Take the 2-minute tour ×
Mathematics Stack Exchange is a question and answer site for people studying math at any level and professionals in related fields. It's 100% free, no registration required.

I am having a few doubt on the interpretation of this problem that I have read on book about interviews questions.

Here the text:

A mythical city contains N=100,000 married couples but no children. Each family wishes to continue the male lane but they do not wish to overpopulate. So, each family has one baby per annum until the arrival of the first boy. Assume that all the children are equally like to be born male and female (and independent). Let $p(n)$ be the percentage of children that are male at the end of the year n. How is this percentage expected to evolve through time?

This is the problem and the solution says that the percentage is expected to remain constant at a level $\frac{1}{2}$.

Thanks in advance; if something is not clear, just ask.

****************

### [Tasks to carry out]
[a] Summarize the birth-puzzle post in two sentences.
[b] Pick up the birth-puzzle post after its final sentence and keep writing it.
The data that follow have nothing to do with the birth-puzzle post.

### [Source material]

****************

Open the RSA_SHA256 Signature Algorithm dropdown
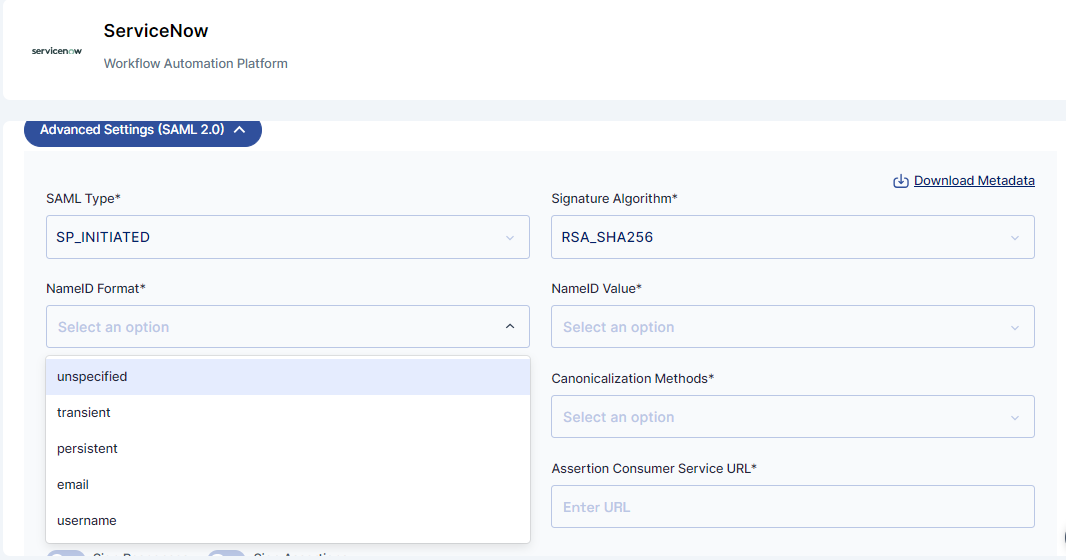Screen dimensions: 1066x560 793,237
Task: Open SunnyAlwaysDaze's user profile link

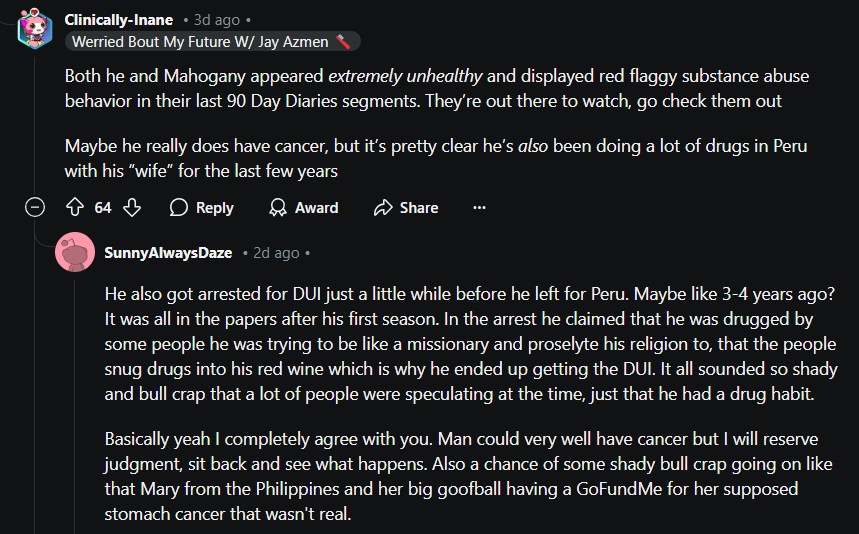Action: click(168, 253)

****************

### [Set of answers]
[a] A poster has doubts about how to interpret an interview-book problem in which a mythical city of 100,000 childless married couples each have one baby per year until their first boy, with each child equally likely to be male or female. The problem asks how the percentage of male children at the end of year n is expected to evolve, and the book's solution says it remains constant at one half.

[b]
share|improve this question
    
"Assume that all the children are equally like to be born male and female (and independent)" forces the expected fraction of male children to be 0.5. –  Henry Mar 5 '12 at 15:43
    
Thanks for the quick comment. How did you calculate your 0.5. –  Kolmo Mar 5 '12 at 16:01
    
"equally likely" between two possibilities suggests $\frac{1}{2}$ –  Henry Mar 5 '12 at 16:36
    
@Henry: The situation is not symmetric since each family has exactly one boy but may have any number of girls. –  Did Mar 5 '12 at 17:01
    
@Didier: some children are born in the city, and each child (given that they are born) has an equal probability of being a boy or a girl independent of anything else that happened before their birth. So long as you do not have sex-selective abortion, no family planning of any kind will change this. –  Henry Mar 5 '12 at 18:07
show 1 more comment

2 Answers

up vote 2 down vote accepted

During a given year, each family either (1) has a unique child or (2) has no child. Those who previously had a boy decide to have no supplementary child, hence these are all in case (2), but maybe some others are in case (2) as well, for other reasons of their own, this does not matter.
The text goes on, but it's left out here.